Scalable neuromorphic computing from autonomous spiking dynamics in a clockless reconfigurable chip
This work provides an energy-efficient, reconfigurable neuromorphic computing platform for machine learning tasks, bridging the gap between digital and analog systems without specialized hardware.
The authors propose a scalable neuromorphic architecture using clockless digital circuits on FPGAs, achieving competitive audio classification performance with significantly lower power consumption than traditional digital implementations.

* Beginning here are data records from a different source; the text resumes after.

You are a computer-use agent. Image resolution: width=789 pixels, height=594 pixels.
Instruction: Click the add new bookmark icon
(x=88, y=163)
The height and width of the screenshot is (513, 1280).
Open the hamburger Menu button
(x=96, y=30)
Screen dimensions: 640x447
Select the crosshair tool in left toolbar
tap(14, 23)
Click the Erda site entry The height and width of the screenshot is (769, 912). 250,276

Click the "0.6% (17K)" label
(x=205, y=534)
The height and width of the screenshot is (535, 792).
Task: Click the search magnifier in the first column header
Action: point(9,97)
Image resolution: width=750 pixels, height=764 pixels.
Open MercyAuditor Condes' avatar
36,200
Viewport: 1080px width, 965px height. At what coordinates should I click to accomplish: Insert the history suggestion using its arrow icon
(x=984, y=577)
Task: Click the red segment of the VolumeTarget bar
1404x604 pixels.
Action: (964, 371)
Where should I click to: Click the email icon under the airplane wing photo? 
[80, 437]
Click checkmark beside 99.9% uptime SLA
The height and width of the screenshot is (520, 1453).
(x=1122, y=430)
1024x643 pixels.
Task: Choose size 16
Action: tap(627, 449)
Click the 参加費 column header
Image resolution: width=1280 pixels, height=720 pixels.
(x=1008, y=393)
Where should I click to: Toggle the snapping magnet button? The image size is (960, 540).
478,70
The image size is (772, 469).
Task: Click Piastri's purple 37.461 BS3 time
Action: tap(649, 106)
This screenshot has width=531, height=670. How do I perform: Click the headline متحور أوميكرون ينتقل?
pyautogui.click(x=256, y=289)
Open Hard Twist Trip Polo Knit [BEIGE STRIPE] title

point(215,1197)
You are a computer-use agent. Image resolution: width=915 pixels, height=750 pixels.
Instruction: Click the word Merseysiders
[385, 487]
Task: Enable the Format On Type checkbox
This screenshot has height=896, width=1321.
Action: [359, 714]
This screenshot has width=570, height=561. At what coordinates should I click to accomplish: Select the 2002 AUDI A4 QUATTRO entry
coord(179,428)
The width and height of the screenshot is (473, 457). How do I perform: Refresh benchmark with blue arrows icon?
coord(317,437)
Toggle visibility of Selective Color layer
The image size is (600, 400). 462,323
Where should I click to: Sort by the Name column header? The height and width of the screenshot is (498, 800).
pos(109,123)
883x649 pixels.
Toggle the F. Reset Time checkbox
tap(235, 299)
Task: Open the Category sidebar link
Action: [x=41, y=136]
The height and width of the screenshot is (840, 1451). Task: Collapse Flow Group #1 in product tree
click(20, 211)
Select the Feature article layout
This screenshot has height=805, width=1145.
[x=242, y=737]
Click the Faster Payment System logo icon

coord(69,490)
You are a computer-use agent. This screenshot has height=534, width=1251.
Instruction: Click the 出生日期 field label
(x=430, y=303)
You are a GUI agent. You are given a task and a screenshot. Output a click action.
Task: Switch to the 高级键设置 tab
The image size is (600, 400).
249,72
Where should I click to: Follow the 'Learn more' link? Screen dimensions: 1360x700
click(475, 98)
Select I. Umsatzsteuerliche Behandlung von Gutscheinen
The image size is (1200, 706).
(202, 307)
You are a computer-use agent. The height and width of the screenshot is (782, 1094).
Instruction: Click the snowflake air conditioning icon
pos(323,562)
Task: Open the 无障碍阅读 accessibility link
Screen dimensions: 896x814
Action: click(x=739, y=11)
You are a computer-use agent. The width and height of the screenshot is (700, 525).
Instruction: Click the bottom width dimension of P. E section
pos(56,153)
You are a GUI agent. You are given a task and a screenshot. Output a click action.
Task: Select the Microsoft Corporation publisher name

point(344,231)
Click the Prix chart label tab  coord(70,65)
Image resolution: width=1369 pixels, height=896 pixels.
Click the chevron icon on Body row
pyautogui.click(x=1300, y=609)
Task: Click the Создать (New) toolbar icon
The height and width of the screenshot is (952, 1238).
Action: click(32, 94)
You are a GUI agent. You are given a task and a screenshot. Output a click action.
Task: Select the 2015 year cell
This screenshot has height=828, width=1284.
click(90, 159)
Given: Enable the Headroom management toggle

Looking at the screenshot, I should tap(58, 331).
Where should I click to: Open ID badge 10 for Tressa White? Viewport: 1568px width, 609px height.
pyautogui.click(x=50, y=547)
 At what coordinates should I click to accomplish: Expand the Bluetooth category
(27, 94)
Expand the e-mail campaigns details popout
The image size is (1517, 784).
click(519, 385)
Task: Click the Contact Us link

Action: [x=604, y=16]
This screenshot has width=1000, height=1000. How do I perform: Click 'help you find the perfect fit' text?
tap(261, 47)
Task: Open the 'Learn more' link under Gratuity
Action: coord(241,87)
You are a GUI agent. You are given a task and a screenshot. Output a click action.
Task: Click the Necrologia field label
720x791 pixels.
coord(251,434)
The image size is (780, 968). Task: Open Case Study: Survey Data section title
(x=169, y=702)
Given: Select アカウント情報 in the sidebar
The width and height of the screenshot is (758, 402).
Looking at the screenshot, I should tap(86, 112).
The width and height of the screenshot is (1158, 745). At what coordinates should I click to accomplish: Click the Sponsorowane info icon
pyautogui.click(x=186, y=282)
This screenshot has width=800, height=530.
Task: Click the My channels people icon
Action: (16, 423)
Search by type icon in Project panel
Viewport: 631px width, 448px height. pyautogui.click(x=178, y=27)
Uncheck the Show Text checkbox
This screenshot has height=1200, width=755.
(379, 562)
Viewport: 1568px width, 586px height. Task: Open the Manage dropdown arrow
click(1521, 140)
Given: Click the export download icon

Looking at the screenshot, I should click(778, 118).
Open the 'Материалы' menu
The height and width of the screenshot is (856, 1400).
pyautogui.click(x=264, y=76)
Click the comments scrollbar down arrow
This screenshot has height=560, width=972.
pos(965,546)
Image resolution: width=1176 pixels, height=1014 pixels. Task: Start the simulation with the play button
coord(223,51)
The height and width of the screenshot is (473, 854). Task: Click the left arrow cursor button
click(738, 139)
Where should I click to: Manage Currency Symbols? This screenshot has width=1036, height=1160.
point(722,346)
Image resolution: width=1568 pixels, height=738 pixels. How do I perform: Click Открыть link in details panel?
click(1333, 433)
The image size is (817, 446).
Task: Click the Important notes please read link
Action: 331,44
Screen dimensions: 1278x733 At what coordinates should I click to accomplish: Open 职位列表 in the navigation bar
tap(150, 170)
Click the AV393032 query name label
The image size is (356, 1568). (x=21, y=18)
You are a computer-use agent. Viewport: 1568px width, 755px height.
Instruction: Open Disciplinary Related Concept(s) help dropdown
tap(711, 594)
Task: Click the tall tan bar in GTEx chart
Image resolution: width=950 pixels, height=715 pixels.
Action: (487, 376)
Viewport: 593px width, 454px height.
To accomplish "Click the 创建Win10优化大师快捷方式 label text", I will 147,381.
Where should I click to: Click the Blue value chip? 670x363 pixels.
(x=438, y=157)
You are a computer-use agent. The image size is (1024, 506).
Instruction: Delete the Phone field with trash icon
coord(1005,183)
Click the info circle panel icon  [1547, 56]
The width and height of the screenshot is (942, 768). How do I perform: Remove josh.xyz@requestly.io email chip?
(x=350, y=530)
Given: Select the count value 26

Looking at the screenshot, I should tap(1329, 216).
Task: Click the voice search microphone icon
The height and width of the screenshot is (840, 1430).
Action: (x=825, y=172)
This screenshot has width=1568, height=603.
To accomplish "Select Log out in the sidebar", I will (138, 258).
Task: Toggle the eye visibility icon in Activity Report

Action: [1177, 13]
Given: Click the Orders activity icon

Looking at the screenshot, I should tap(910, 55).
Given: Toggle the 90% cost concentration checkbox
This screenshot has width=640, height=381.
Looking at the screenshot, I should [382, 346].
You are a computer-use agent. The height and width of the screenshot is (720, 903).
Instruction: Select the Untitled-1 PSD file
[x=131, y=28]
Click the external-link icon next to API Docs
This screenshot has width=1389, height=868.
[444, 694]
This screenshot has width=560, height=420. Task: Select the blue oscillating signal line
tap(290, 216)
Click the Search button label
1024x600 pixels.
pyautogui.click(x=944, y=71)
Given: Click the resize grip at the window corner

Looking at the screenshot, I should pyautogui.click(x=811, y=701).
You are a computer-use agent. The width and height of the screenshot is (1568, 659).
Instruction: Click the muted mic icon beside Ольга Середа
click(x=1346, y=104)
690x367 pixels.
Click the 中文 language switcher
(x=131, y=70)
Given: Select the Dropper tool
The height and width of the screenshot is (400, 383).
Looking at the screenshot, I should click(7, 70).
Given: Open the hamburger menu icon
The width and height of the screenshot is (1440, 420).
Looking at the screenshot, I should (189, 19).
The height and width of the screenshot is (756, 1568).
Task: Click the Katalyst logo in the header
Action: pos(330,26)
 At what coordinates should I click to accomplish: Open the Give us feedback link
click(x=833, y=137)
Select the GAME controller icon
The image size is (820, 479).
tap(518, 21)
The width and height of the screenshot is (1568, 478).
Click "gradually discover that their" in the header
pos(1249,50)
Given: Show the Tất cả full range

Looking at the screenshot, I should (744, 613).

We propose a scalable neuromorphic architecture based on spiking dynamics emerging from the autonomous time-continuous evolution of clockless (asynchronous) digital circuits. Implemented on commercially available field-programmable gate arrays (FPGAs), our system implements networks of interacting Boolean spiking neurons with configurable excitatory and inhibitory synaptic weights. A complete processing pipeline enables efficient handling of spike-encoded data for solving machine-learning tasks. We demonstrate competitive performance for an audio classification task with spike-based encoding and high-speed processing. Power consumption is significantly lower than traditional digital implementations; this makes our approach an efficient alternative that bridges the gap to dedicated analog neuromorphic systems without the need for specialized hardware design. More generally, our approach establishes clockless digital hardware as a viable platform for neuromorphic computing. It paves the way for reconfigurable chips to be turned into energy-efficient quasi-analog neuromorphic processors.